19 marzo 2024
Cassazione ordinanza 3 gennaio 2023 n. 61: interessi ex art. 1284 comma 4 per ogni obbligazione (contrattuale, extracontrattuale, risarcimento danni, ripetizione di indebito, ecc.). Il tema è noto e abbiamo dedicato un apposito articolo nel presente esito, nel quale avevamo criticato una precedente sentenza di Cassazione. In questa recente sentenza, la Cassazione, mutando orientamnto, indica che gli interessi ex art. 1284 comma 4 sono applicabili a ogni obbligazione qualunque sia la sua fonte: contrattuale, extracontrattuale, risarcimento danni, ripetizione di indebito, ecc. Vediamo la massima e la motivazione
Interessi ex art. 1284 comma 4 per ogni obbligazione: la massima di Cassazione ordinanza 3 gennaio 2023 n. 61
Ecco la massima non ufficiale di Cassazione ordinanza 3 gennaio 2023 n. 61 su interessi ex art. 1284 comma 4 per ogni obbligazione (contrattuale, extracontrattuale, risarcimento danni, ripetizione di indebito, ecc.):
La disposizione di cui all'art. 1284, comma 4, c.c., individua un tasso legale degli interessi applicabile, in linea generale, a tutte le obbligazioni pecuniarie (salvo diverso accordo delle parti e salva diversa espressa previsione di legge), per il periodo successivo all'inizio del processo avente ad oggetto il relativo credito, fino al momento del pagamento.

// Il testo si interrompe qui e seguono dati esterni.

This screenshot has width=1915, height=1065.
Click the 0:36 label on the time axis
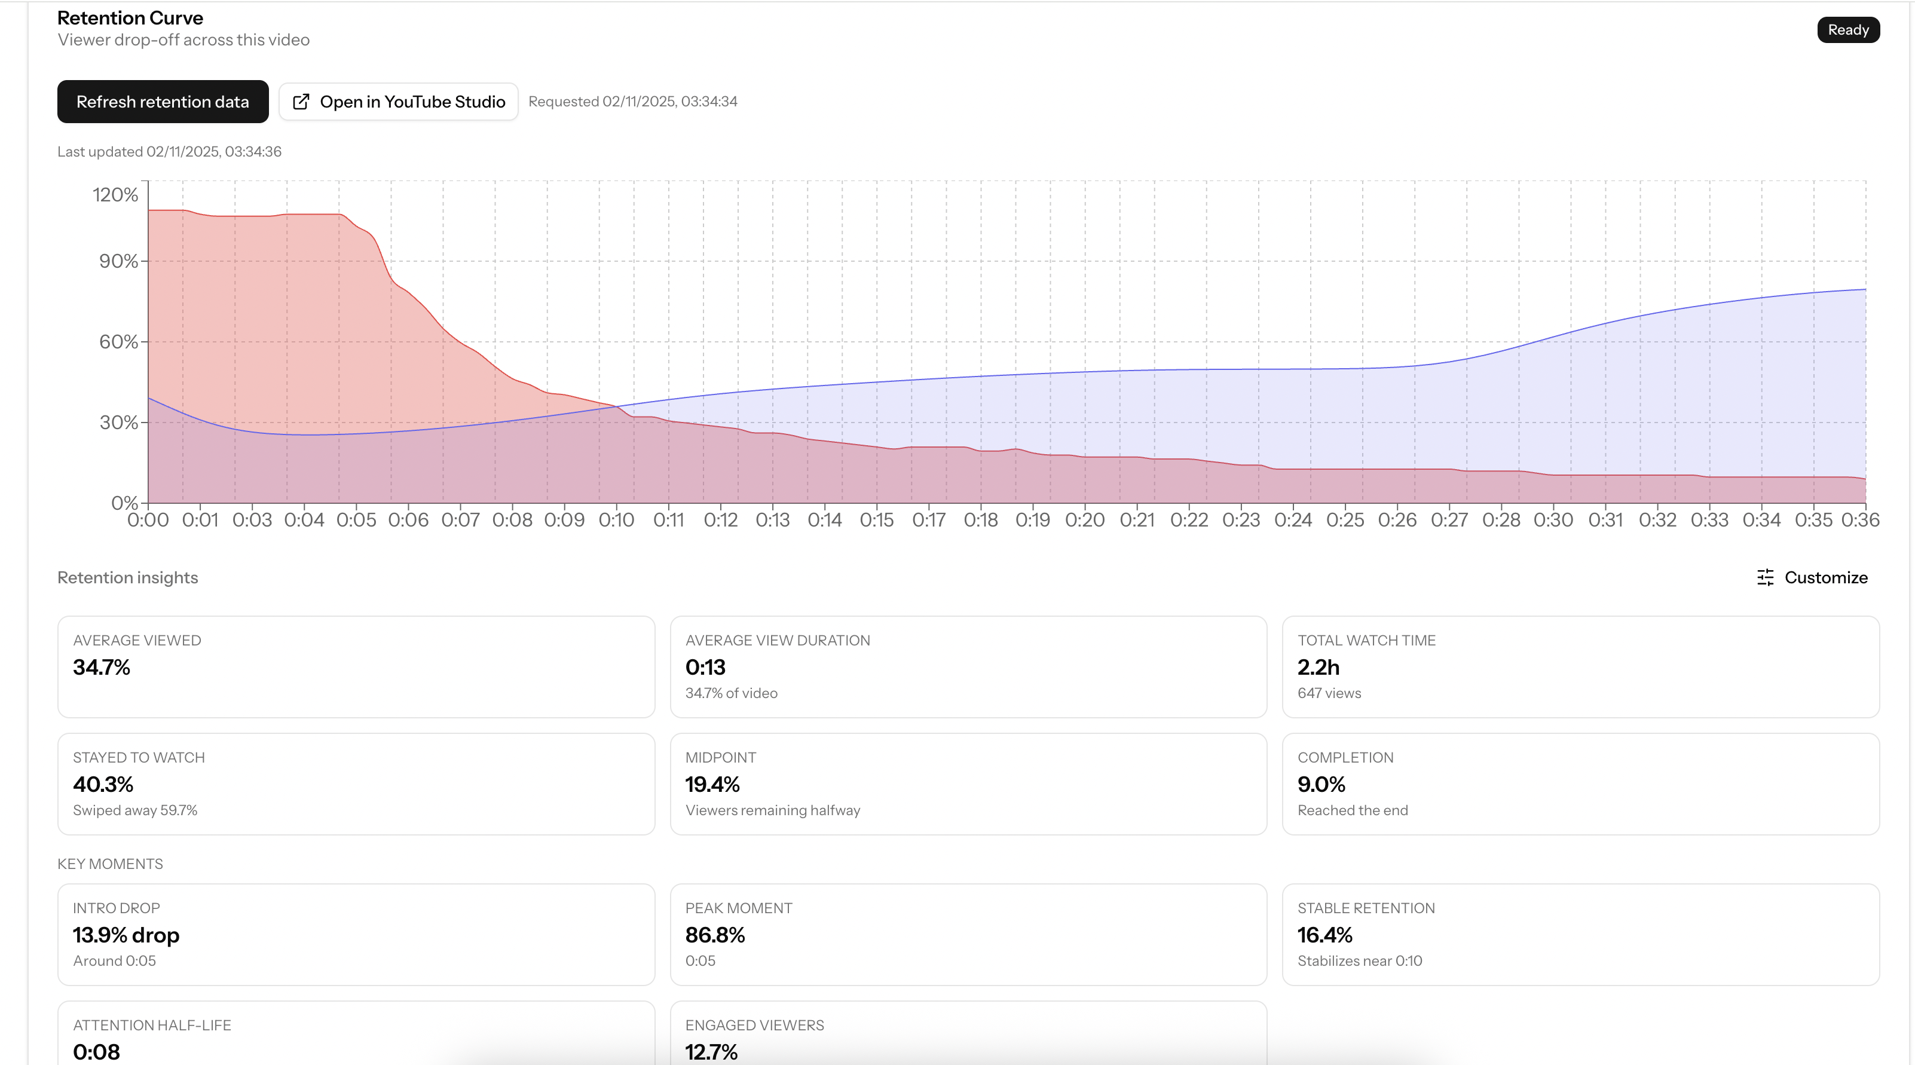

La disposizione di cui all'art. 1284, comma 4, c.c. è quindi applicabile, stante il suo carattere generale immediatamente desumibile dalla sua collocazione sistematica e dalla sua ratio, alle obbligazioni di ogni natura, tanto se derivanti da contratti o negozi giuridici, quanto se derivanti da fatti illeciti o altri fatti o atti idonei a produrle.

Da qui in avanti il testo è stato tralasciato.